Friday, May 22, 2026

Roger Klein Profile (Claude Opus 4.7)

 


Roger D. Klein at AHRQ: A Profile in Ideological Transition [Claude Opus 4.7]

Bruce, this is a useful moment to sit down with the Klein file, because the May 22 Precision Medicine Online piece is really a snapshot from the middle of a much longer arc. The Klein who tells Alex Krist's old colleagues "the Task Force will meet this summer" is the same person who spent fifteen years on the Federalist Society circuit arguing that federal evidence-review machinery was overbearing, captured, and slow. Putting him in charge of USPSTF is not an accident of personnel; it's a thesis being tested.

The Academic and Professional Backbone

Klein's CV is genuinely substantial within a narrow but real niche. He took his MD at Case Western Reserve, did residency and fellowships at Yale, picked up a Molecular Genetic Pathology fellowship at Mayo, and then circled back to Yale Law School, where he was an articles editor at the Yale Journal on Regulation and an Olin Fellow in Law, Economics, and Public Policy — the Olin Fellowship being a key feeder program for the law-and-economics, regulation-skeptical right. That second credential, the JD from Yale Law plus the Olin training, is the chord that he's been playing ever since. He's a Supreme Court Bar member, licensed to practice medicine in Ohio, Florida, and Wisconsin (some sources also list New York), and licensed in law in Ohio and DC.

Clinically, the pattern is: BloodCenter of Wisconsin (molecular oncology director) → Cleveland Clinic (medical director of molecular pathology, oncology and germline) → OmniSeq (Chief Medical Officer of the Roswell Park spinout) → LabCorp (post-acquisition integration), with a side practice as Roger D. Klein MD JD Consulting and Klein & Klein Co., L.P.A. He has never run a federal agency, never had P&L responsibility for a workforce on the order of 300, and never managed an extramural grants portfolio. He has, however, sat at the AMP/CAP/ASCO/CLSI/AMA tables that touch federal policy — exactly the spot from which one criticizes federal agencies from the outside.

The AMP/CAP/AMA Resume — and Why It Matters

The single most consequential thing on Klein's pre-AHRQ resume is AMP v. Myriad Genetics. He was the AMP's expert and key public spokesperson in the 2013 case that invalidated patents on BRCA1 and BRCA2 — a genuinely landmark unanimous Supreme Court decision.

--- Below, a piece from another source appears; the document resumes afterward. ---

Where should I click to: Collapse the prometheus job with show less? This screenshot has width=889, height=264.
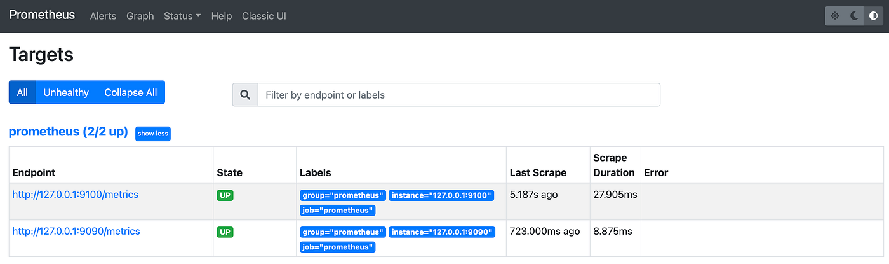coord(153,134)
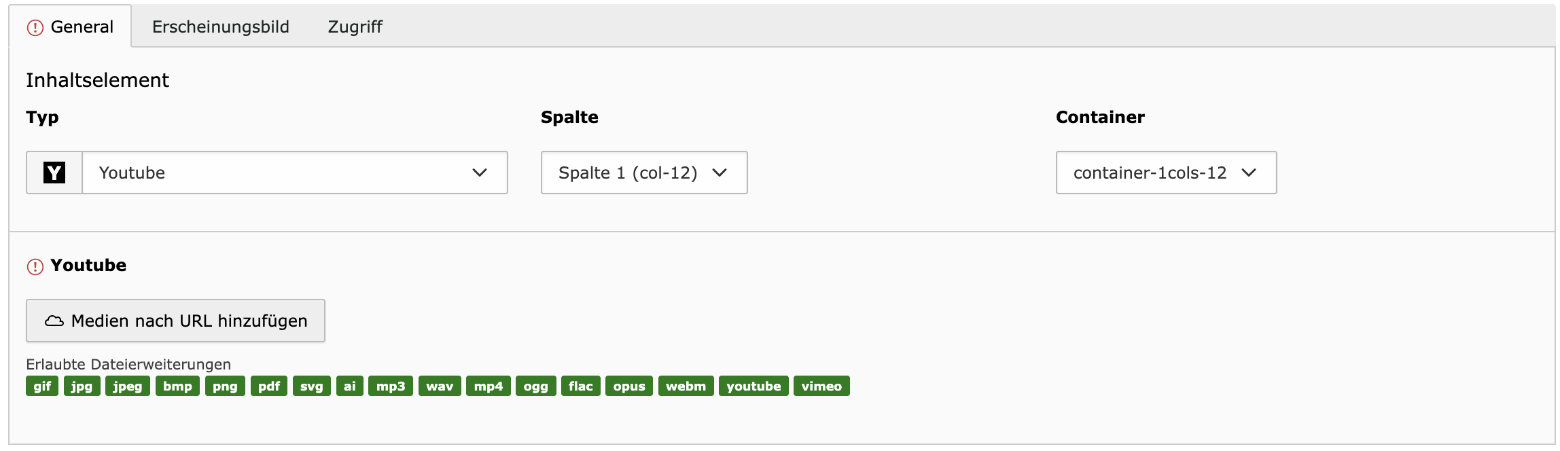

That fact gives him a kind of permanent professional capital with the molecular pathology community: he was on the side of the angels, against gene patents, and against a corporate monopoly on diagnostic testing. This matters because it's the thing that lets him show up at AMP meetings and Executive War College and be taken seriously as a "leading figure in the field," even when his policy commitments have drifted far from the median AMP member.

At AMP itself he chaired the Professional Relations Committee 2011–2017 — i.e., the policy/advocacy/payment committee — sat on the AMP Board, chaired the Solid Tumors Subdivision, and in 2018 received AMP's Jeffrey A. Kant Leadership Award for "exceptional leadership." During his PRC tenure he was AMP's loudest public voice against FDA's 2014 proposed framework for laboratory-developed test oversight, calling FDA's "20 most problematic LDTs" report "a hodgepodge of outlier assays" and arguing the framework was "financially and administratively infeasible." That fight — physician-pathologist autonomy versus FDA premarket review — is a thread that runs through everything he has written since.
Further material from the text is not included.